Or not. What I'd like to know is how deaf, from birth, people think. Concious thinking is having an internal dialogue with yourself. People who are mutilingual will tell you they think in their native tongue most of the time. Without speech how do the deaf communicate with themselves?
I don't think you're thinking the problem through or are you saying their internal dialogue consists of signing to themselves? When you think are you having a dialogue with yourself?
You seem to subscribe to the Sapir-Whorf hypothesis that thought cannot exist without language. Think about that for a moment. If thought requires language then how does a baby learn to speak, since learning a language clearly requires thought?
Sounds that represent things that are observed, are committed to memory. That is how language is learned. Thinking can be done in images, but words and other symbols makes it more efficient, and easier to communicate. Read the Helen keller story. Born blind, and deaf, her only sense of the world was her touch, her smell and her taste. But even with that limitation she experienced a break through when she make the connection between the woman teaching her, signing in her hand. This breakthrough was a catalyst that eventually led to her being schooled and even a writer.

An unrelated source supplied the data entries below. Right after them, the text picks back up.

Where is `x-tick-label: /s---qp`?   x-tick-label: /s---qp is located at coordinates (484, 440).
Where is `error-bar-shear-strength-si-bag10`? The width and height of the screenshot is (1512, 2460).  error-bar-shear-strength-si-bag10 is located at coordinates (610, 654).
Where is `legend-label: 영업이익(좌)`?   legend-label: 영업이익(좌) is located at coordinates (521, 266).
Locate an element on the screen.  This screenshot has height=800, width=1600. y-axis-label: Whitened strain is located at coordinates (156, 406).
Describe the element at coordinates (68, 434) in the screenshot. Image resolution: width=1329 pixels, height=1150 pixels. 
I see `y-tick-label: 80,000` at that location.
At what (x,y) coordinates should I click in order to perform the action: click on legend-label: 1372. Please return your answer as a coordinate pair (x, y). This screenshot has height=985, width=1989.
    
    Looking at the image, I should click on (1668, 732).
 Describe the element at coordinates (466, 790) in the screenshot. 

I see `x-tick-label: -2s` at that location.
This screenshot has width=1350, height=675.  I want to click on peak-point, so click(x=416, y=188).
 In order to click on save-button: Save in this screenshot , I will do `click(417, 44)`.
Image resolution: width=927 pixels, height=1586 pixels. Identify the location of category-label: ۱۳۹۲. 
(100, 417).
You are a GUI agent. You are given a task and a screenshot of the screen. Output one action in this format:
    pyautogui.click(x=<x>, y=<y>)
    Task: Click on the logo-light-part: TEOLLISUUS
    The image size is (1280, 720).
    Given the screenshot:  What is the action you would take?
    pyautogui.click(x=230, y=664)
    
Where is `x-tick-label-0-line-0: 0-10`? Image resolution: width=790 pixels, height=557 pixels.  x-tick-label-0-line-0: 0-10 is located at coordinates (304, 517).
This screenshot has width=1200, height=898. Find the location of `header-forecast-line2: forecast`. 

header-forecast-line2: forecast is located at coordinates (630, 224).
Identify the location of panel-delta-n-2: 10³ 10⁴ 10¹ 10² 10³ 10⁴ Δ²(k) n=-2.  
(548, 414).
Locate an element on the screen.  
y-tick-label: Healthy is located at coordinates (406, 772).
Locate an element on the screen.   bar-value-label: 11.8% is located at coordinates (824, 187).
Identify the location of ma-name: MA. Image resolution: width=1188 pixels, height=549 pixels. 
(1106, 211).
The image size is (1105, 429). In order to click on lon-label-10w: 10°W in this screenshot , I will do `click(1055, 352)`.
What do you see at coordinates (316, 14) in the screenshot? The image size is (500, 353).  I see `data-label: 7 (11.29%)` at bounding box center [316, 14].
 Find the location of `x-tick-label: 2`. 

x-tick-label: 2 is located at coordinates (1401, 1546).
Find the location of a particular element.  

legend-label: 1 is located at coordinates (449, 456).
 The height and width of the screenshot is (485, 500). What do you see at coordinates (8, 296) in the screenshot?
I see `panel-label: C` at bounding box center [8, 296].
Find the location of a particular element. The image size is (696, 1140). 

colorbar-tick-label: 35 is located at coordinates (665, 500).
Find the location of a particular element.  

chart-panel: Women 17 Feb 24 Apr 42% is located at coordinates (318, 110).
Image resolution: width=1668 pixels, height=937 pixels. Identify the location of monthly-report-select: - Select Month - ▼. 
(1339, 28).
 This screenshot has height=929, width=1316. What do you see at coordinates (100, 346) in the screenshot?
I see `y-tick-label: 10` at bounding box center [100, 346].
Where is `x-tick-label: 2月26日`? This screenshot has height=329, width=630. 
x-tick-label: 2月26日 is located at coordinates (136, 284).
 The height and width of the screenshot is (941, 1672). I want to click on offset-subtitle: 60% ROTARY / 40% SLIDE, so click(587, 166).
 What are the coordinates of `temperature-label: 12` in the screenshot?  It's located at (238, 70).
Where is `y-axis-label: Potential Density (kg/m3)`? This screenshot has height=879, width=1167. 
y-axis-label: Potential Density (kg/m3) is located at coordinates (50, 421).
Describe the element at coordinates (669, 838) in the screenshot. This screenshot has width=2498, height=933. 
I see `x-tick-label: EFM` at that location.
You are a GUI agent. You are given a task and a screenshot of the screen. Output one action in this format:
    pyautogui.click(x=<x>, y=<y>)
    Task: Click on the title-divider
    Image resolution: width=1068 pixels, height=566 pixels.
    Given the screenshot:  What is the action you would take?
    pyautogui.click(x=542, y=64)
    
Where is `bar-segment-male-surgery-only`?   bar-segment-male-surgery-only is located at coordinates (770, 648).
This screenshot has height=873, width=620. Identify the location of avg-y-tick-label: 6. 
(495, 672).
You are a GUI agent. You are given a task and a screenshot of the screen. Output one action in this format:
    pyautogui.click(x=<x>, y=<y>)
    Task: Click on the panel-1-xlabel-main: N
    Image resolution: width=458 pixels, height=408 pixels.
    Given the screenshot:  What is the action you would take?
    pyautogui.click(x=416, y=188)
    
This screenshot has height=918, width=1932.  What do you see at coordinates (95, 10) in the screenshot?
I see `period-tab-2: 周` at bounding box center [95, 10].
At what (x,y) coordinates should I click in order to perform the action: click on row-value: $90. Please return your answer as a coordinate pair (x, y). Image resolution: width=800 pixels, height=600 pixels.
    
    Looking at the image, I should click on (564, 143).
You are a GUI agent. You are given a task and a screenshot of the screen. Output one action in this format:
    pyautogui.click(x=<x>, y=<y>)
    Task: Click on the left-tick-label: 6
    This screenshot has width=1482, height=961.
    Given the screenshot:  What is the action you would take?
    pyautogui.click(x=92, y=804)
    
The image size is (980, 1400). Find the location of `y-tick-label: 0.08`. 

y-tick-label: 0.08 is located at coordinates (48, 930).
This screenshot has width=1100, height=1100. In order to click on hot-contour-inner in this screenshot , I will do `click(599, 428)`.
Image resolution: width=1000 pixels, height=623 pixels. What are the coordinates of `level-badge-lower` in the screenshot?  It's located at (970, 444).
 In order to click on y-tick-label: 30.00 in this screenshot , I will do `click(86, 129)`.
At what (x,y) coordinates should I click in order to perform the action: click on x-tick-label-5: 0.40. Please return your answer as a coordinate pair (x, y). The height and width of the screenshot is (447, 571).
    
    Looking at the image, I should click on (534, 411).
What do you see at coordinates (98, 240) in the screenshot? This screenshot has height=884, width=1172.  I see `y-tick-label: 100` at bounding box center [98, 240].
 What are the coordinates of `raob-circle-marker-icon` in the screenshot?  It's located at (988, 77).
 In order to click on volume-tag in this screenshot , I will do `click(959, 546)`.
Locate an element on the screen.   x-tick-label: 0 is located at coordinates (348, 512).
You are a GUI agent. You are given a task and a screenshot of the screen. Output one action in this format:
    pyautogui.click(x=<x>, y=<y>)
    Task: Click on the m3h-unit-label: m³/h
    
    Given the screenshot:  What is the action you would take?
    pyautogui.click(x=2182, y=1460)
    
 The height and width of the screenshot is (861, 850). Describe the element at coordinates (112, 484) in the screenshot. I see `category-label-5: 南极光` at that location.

Once symbols that represented words, that represented things in reality, her brain was able to think using these tools. So one can think in images, but words allow much more complicated thought processes. One can think without words, language, just by memory showing you an action that you have done before and recorded it in memory. So that image of you doing that comes forth, and that is thinking. Thinking is basically the response of memory. Without a memory, one could not think.